Pavelec is just 24 but is ready to elevate his game in what will be his fifth professional season. After collapsing in his crease and suffering a concussion just over two minutes into the Thrashers season opener last year, Pavelec bounced back and appeared in a career-high 58 games while posting 21 victories. The product of the Czech Republic led the Chicago Wolves to the Calder Cup championship as a rookie in 2008 and now the pressure is on to lead the Jets to the post-season. Chris Mason is coming off a subpar season but is seen as a capable backup who can carry the load, should an injury or something unforeseen arise. He’s only two seasons removed from appearing in a career-high 61 games with the St. Louis Blues.

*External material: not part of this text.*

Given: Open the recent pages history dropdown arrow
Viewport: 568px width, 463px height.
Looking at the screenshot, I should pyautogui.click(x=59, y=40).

Claude Noel replaces Craig Ramsay as coach and Cheveldayoff takes over as GM from Rick Dudley. Noel is long on head-coaching experience but is preparing for his first full season as an NHL bench boss. His ability to communicate and his strength as a teacher should serve him well with what is a young and developing team. The defence corps, already a strength, should only improve with the addition of longtime NHLer Charlie Huddy as an assistant.
Cheveldayoff is entering his first season running his own NHL team, but he and director of hockey operations Craig Heisinger have taken the necessary steps to help rebuild the organizational depth.
There is certainly some baggage, as the Jets inherit an Atlanta Thrashers history that includes one playoff appearance and a grand total of zero post-season victories in 11 seasons. But this is a fresh start for the franchise and enthusiasm around the team and the fan base is high. The atmosphere at Atlanta’s Phillips Arena wasn’t exactly raucous on most nights last season, but the vibe at a sold-out arena in their new home is something players hope to use to their advantage. Jets management is taking a patient, long-term view in building toward becoming a Stanley Cup contender, but there are heightened expectations for the immediate future as well.